In preparation for this presentation, attendees are encouraged to view the 35 minute video from David Hay entitled “Kinds of Data Models -- and How to Name Them.” (Search on YouTube or go to: http://bit.ly/QwSkOY ). David is one of the pre-eminent thinkers and authors on data modeling. This video captures the essence of popular thinking regarding the characterization and distinctions between conceptual, logical, and physical data models. My presentation could be considered a rebuttal or contrary view to the one promulgated by David Hay.

All data modeling is driven or guided by some data modeling scheme. It tells the modeler what constructs to use in developing a data model and the rules for assembling those constructs. Examples of constructs are: entities (or objects), attributes, entity/attribute names, identifiers, keys, records, relationships, foreign keys, indexes, key-value pairs, partitions (in distributed systems), etc. Rules of normalization and integrity constraints are examples of construction rules in a modeling scheme. Some constructs are a step toward physical implementation and should not be introduced in the initial data model.

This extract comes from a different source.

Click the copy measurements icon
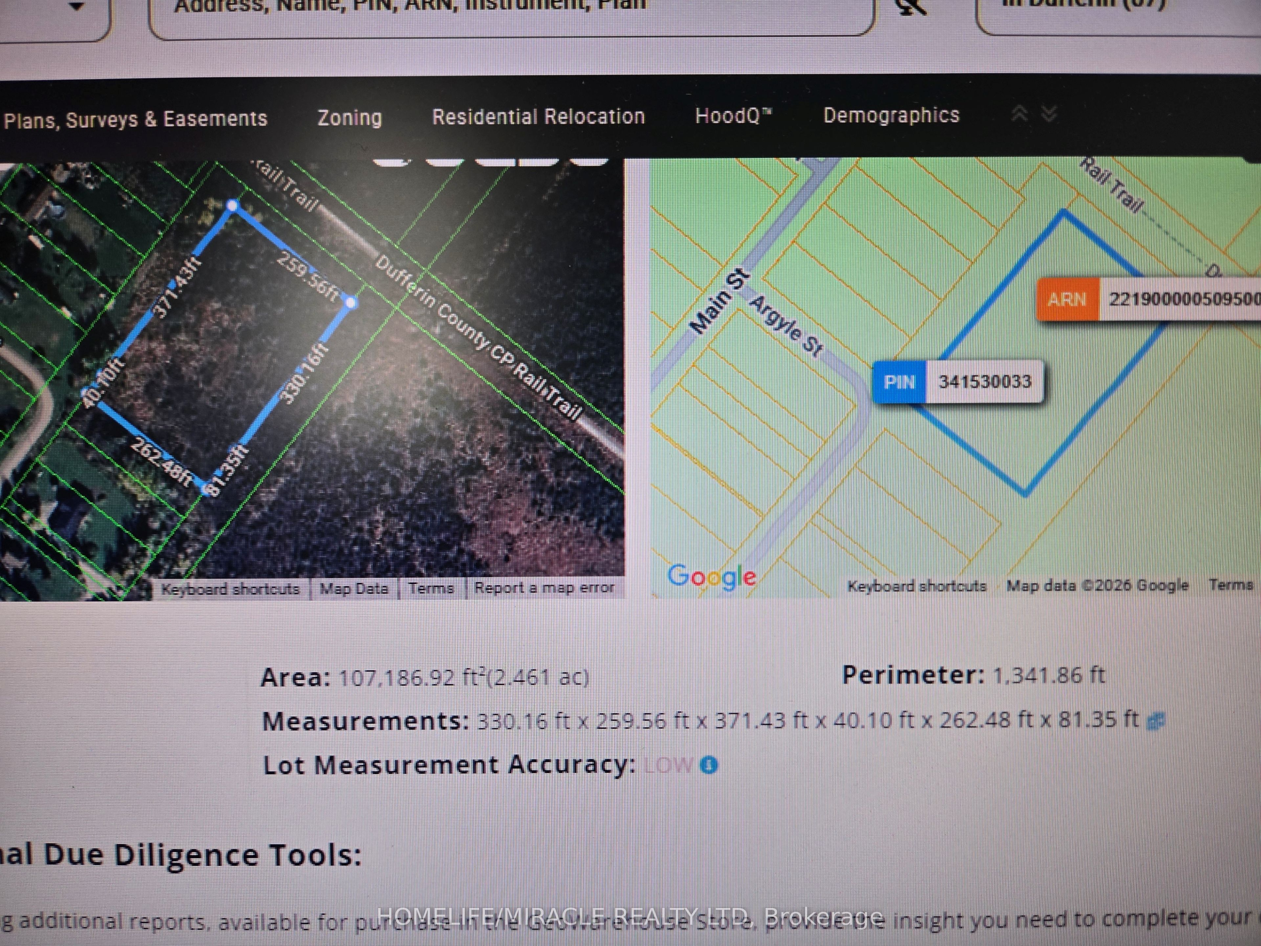This screenshot has width=1261, height=946. pos(1156,721)
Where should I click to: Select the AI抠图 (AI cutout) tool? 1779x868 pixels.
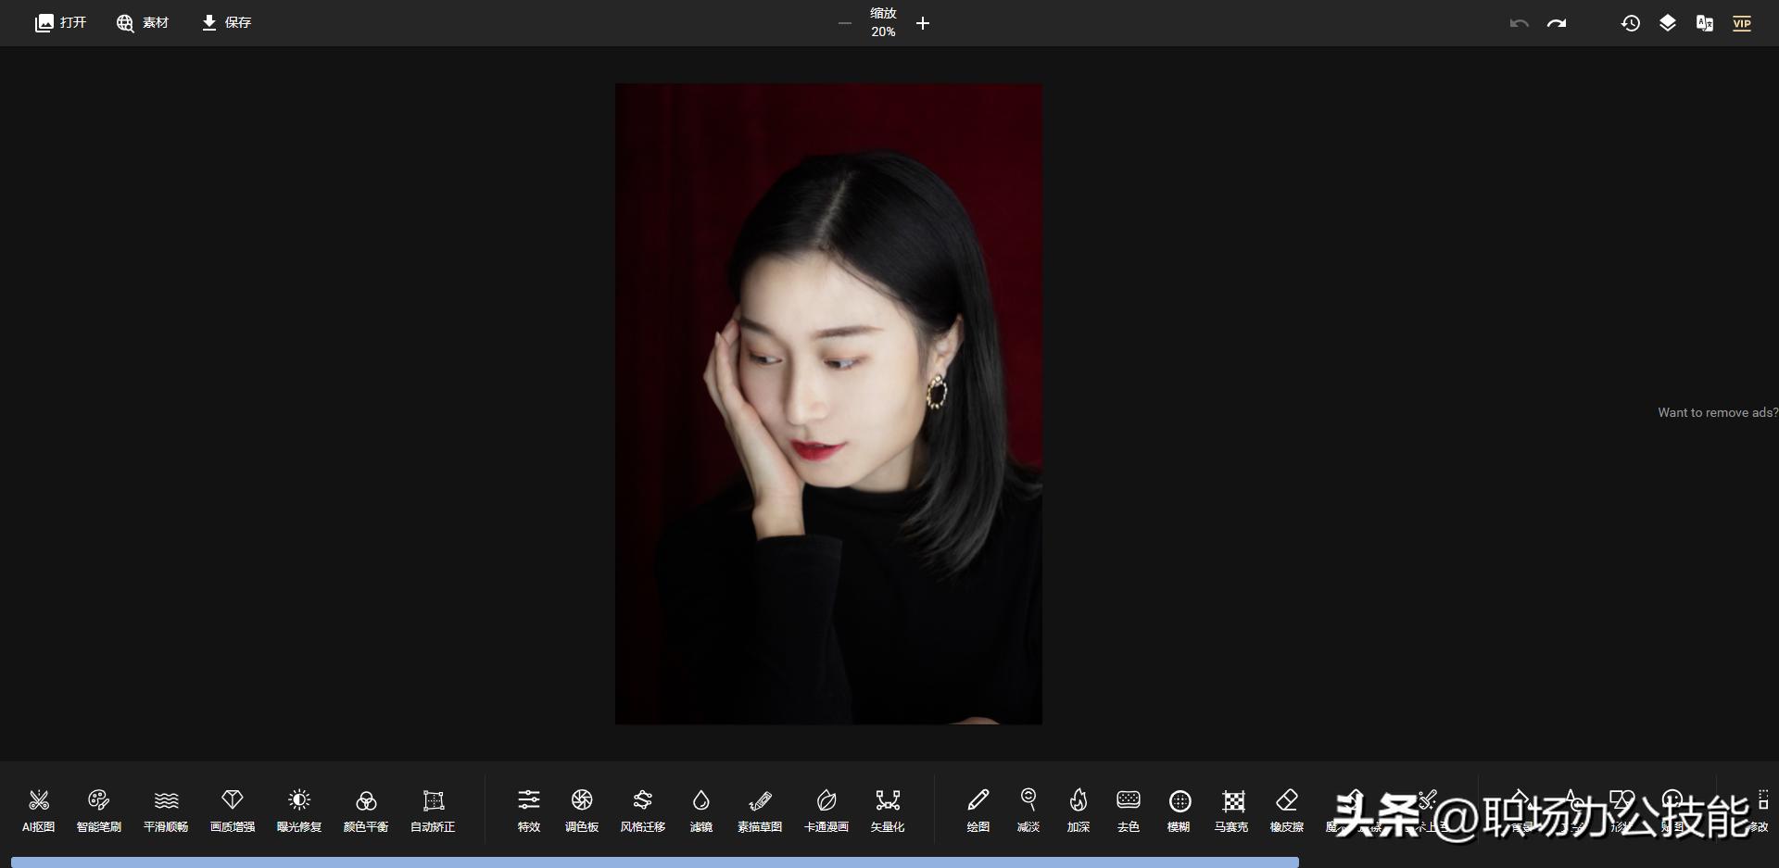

There are precedence orderings among the various constructs and construction rules. Here are some obvious examples. You must assign names to the entities or objects (and presumably some detailed description so people know what the terms mean) before they can be referenced in relationships or constraints. You must know about attributes before you can introduce records (or relations as in the relational data model). You must define keys before you can introduce foreign keys. You must define relationships before you can introduce roles or dependency constraints.

This presentation takes a closer look at the various constructs and constraints commonly used in data modeling. Then puts them into a precedence graph, from which we can identify some of the data modeling schemes in common use today.